About this task: The entries below contain a stretch that opens with the line containing "This screenshot has height=579, width=1218." and closes with the line containing "Task: Add a node with the plus connector"; set down that stretch exactly, both ends included, and nothing else.

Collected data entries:
○ ○ ○ ○
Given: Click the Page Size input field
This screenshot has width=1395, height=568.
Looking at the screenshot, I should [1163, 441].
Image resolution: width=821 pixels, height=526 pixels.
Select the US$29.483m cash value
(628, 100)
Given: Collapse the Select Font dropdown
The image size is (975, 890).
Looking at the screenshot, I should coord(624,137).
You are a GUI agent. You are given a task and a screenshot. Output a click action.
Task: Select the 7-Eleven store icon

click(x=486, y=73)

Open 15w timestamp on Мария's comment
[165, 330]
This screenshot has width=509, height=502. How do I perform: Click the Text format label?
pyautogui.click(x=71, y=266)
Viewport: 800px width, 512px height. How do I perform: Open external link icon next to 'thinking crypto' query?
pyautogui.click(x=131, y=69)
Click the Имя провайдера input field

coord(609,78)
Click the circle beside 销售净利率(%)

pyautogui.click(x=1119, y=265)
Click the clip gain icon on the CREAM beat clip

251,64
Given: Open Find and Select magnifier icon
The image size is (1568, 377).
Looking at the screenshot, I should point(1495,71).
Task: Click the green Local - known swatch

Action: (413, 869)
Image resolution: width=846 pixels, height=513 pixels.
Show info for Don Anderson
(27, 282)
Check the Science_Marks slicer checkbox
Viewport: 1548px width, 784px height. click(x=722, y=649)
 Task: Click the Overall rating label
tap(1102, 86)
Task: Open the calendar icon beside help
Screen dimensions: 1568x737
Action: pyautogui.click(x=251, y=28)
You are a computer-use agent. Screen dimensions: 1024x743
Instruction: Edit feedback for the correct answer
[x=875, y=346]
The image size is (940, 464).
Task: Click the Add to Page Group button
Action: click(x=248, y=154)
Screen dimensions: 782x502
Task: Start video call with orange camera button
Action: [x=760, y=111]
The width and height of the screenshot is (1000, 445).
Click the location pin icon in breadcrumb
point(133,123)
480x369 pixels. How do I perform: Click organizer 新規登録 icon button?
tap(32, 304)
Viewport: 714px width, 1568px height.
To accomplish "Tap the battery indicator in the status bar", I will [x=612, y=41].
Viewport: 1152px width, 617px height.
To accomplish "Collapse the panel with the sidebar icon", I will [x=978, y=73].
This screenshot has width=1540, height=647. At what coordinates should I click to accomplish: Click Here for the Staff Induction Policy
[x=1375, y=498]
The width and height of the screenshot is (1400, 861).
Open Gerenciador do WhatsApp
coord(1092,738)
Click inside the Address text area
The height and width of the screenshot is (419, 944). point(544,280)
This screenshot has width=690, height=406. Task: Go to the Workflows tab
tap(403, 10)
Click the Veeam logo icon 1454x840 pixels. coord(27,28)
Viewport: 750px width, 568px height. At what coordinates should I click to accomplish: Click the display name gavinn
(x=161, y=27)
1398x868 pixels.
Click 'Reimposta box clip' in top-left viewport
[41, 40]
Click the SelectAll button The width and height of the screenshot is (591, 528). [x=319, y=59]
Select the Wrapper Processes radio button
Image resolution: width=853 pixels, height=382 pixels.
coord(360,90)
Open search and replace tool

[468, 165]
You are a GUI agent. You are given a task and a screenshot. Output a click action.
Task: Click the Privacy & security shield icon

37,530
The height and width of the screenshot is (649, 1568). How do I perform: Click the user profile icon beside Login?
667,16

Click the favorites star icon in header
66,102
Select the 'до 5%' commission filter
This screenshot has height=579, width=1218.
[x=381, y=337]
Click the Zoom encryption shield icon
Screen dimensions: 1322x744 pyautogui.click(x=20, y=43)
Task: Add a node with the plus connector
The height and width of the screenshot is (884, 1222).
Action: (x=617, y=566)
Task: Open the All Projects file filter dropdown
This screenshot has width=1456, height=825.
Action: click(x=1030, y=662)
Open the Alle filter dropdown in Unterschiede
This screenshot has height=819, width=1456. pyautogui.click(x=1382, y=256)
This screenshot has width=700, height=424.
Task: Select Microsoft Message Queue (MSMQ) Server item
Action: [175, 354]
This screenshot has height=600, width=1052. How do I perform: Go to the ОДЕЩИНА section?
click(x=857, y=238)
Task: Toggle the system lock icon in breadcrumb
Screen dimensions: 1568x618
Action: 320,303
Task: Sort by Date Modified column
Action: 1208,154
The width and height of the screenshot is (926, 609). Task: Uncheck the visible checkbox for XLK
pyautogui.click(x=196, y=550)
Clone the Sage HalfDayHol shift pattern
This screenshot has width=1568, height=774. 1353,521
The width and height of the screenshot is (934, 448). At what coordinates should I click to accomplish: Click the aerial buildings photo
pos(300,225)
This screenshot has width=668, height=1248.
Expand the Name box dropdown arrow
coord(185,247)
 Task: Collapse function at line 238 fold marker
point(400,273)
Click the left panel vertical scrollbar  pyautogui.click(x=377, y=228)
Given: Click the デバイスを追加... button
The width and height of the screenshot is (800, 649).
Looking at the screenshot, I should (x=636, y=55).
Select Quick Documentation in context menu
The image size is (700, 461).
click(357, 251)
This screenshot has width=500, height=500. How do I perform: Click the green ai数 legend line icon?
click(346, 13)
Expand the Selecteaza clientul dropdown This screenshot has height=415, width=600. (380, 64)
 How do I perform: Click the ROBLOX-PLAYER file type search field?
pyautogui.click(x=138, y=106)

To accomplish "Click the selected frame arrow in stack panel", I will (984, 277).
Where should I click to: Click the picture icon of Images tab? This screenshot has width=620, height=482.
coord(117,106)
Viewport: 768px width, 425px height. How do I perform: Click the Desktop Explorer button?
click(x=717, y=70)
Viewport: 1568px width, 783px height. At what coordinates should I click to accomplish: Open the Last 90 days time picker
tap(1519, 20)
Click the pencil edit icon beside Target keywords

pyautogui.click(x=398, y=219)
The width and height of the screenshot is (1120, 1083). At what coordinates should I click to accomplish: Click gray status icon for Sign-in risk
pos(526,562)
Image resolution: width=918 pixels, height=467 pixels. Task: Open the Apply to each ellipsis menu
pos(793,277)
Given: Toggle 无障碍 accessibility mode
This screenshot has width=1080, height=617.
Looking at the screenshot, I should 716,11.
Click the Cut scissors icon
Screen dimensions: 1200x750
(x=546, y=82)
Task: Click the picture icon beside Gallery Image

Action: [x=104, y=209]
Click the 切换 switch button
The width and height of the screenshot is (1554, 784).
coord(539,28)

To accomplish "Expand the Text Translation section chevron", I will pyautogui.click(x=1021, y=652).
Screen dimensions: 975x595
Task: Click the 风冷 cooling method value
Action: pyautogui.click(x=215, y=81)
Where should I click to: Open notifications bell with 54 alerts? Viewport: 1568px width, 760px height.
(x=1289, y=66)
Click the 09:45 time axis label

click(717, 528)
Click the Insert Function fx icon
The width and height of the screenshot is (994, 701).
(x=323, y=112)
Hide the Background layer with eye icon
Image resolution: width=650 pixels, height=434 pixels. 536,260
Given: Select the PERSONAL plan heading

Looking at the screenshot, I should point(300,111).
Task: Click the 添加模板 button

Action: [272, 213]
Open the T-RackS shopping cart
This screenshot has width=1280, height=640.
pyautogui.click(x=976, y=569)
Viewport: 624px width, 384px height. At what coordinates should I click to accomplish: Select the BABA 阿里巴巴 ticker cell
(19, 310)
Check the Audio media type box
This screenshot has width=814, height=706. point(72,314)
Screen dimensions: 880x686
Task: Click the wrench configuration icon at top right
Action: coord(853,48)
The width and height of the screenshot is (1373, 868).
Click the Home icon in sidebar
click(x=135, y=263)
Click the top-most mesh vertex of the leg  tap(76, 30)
○ ○ ○ ○
Exercise output:
This screenshot has height=579, width=1218.
[x=381, y=337]
Click the Zoom encryption shield icon
Screen dimensions: 1322x744 pyautogui.click(x=20, y=43)
Task: Add a node with the plus connector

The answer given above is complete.